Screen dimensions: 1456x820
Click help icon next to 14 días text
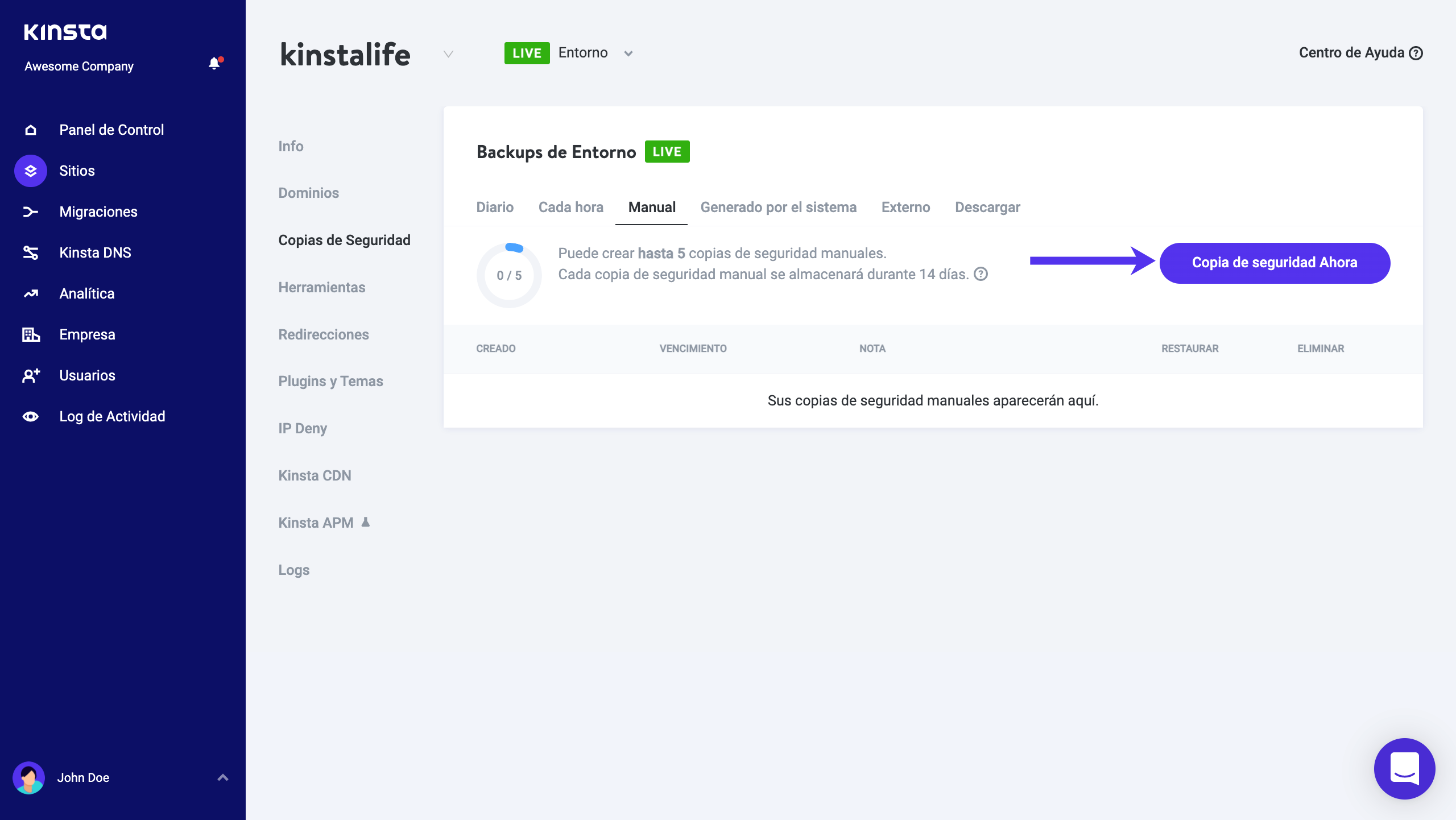(x=981, y=275)
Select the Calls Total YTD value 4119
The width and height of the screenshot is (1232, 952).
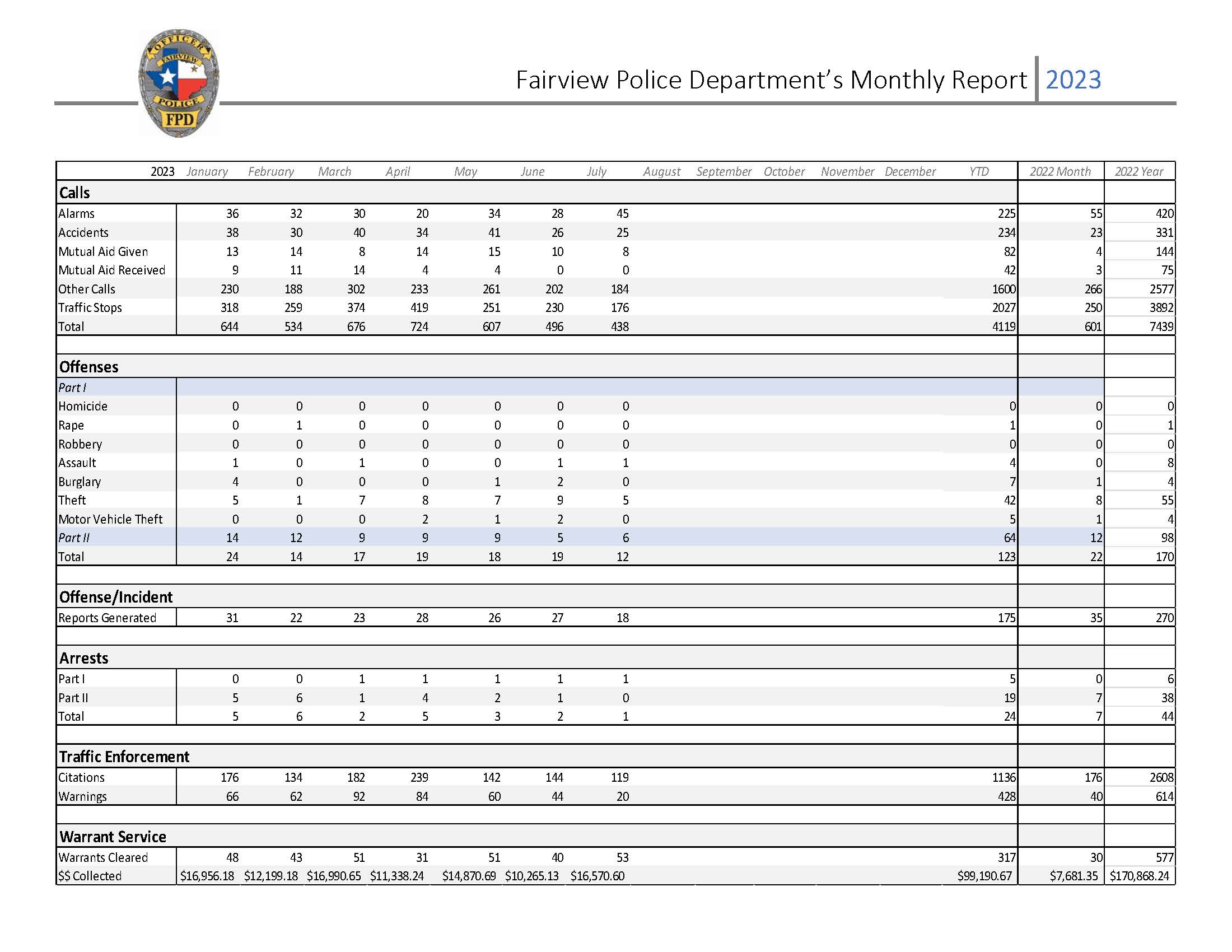(x=1004, y=326)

> _Task to complete_
Since the pictures are not wanted, give the material again exactly without them.

> _Task output_
Screen dimensions: 1456x820
Click help icon next to 14 días text
(x=981, y=275)
Select the Calls Total YTD value 4119
The width and height of the screenshot is (1232, 952).
(x=1004, y=326)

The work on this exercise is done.